Далее, и «субъектами» и «объектами» исторического познания являются не кто иные, как человеческие личности, онтологический статус которых, как было только что выяснено, изначально «асимметричен». Настоящей жизнью и активностью обладает только «субъект познания». Именно его познавательный интерес есть единственная подлинно живая данность, есть тот изначальный луч света, который призван извлечь из небытия минувшее. Историк не в состоянии входить в непосредственный контакт с людьми прошлого. Его задача, поэтому, отыскать и использовать в настоящем то, что может поведать о жизни ушедших людей. Так, познавательная установка ученого превращает объективно существующие, но сами по себе «немые и глухие» вещи в «исторические источники», превращает, конечно же, только постольку, поскольку за этими вещами при их опросе может быть раскрыт тот или иной человеческий смысл [1. С. 44-47; 14. С. 523]. Флоровский подчеркивает, что «“источник” есть понятие относительное... Лишь тогда, когда ставится и задается вопрос о значении и смысле, когда веши рассматриваются в качестве знаков и символов прошлого, лишь для вопрошающего, толкующего, “понимающего” сознания вещи становятся источниками... “Источник” и “истолкование”, это - понятия соотносительные и сопряженные. “Источники”, как источники, существуют только в системе исторического истолкования...»[14. С. 523]. Поэтому вслед за итальянским философом Б. Кроче русский мыслитель предлагает признать, что всякая история есть «история современности» - в том смысле, «что всякая подлинная “история” ... опирается на особое, непосредственное, живое отношение к совершившемуся, на его прямое понимающее переживание. История есть там (и только там), где «описанное событие живо в душе историка», и источники существуют постольку, поскольку они живы и осмысленны - живы для познающего. Понимающая очевидность - такова действительная стихия подлинной истории как своеобразного типа познания» [14. С. 525].
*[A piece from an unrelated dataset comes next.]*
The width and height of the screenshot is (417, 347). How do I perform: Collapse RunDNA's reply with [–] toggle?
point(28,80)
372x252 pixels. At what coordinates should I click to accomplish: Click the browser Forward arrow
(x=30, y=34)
Несмотря на всю активность, присущую в процессе познания его субъекту, несмотря на то, что прошлое оживает и актуально живет только в сознании историка, историческое познание достигает своей цели лишь тогда, когда ученому удается войти в действительный контакт с людьми прошлого. «История» не имеет некоего «отвлеченно-объективного смысла». Всякий «смысл» в сфере «исторического» это всегда и исключительно человеческий смысл. Задача историка - подлинно понять людей минувших эпох, уловить их собственный образ мысли [1. С. 50]. «Искусство герменевтики, - пишет Флоровс-кий, - есть сердцевина исторического ремесла. И, как удачно заметил один русский ученый, «нужно наблюдать, как читают, а не читать, как наблюдают» (это цитата из работы Г. Шпета «История как предмет логики»), «Читать» тексты или события означает «понимать», постигать их внутренний смысл, и от постигающего разума в этом процессе зависит очень многое, так же как от читателя - в процессе чтения» [1. С. 51-52]. Понимание возможно только тогда, когда происходит реальная встреча душ и мыслей, его непременное условие - некая «конгениальность», интеллектуальная и духовная близость между историком и людьми прошлого [1. С. 49].
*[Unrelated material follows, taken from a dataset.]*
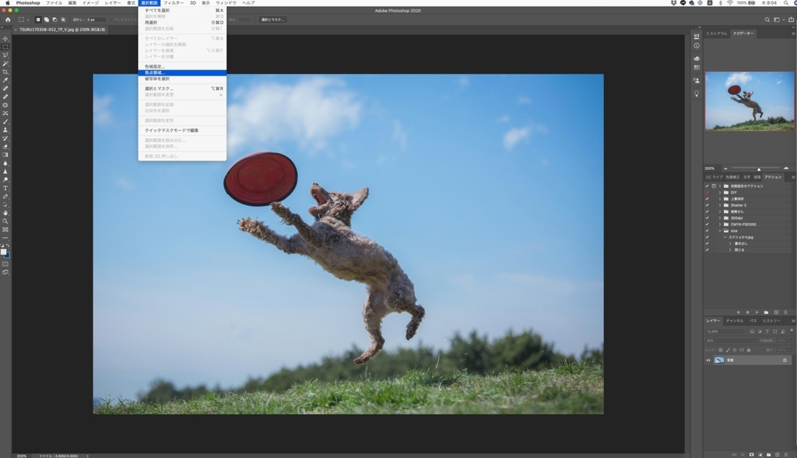
Task: Click the 選択とマスク... button in options bar
Action: point(272,20)
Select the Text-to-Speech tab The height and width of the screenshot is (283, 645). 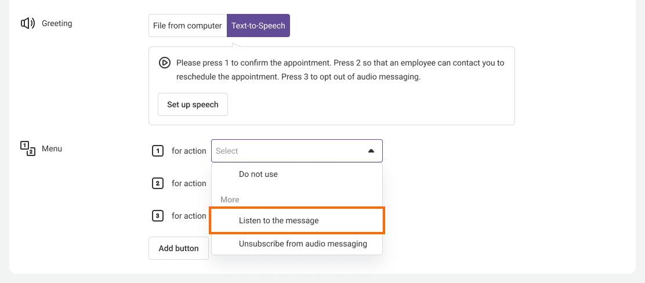[x=258, y=26]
Историческое познание, в том случае, если оно действительно удается, есть встреча и диалог между людьми разных эпох и культур. И, как и всякий подлинный диалог и каждая подлинная встреча, оно есть настоящее жизненное событие, которое открывает людям нечто новое об их жизни [14. С. 527-528]. Только в том случае, если бы историческая действительность была бы простой «совокупностью мертвых объектов», закономерности взаимодействия которых призван был бы «отражать» человеческий разум, был бы резон говорить об историческом познании как о постижении некоего «объективного», «независимого от познающего субъекта» отвлеченного «смысла». Только в этом случае можно было бы видеть и знать прошлое «таким, каким оно действительно было». Но историческое познание всегда есть личный акт историка. Поэтому «познание прошлого всегда бывает богаче “самого прошлого”, ибо оно есть обновленное переживание минувшего как живого предания и его усваивающее и изъясняющее истолкование. Историк не просто “воспринимает” прошлое, но понимает его, и потому пред ним развертывается не то прошлое, которое независимо от него “было”, и не так, как оно без него было, но некий сложный “образ прошлого”, в котором он постигает доступное ему многообразие “источников” как живое и осмысленное единство. Всякое познание активно - “мысль есть либо действие, либо ничто”, по меткому изречению Ройса» [14. С. 528], - пишет Флоровский.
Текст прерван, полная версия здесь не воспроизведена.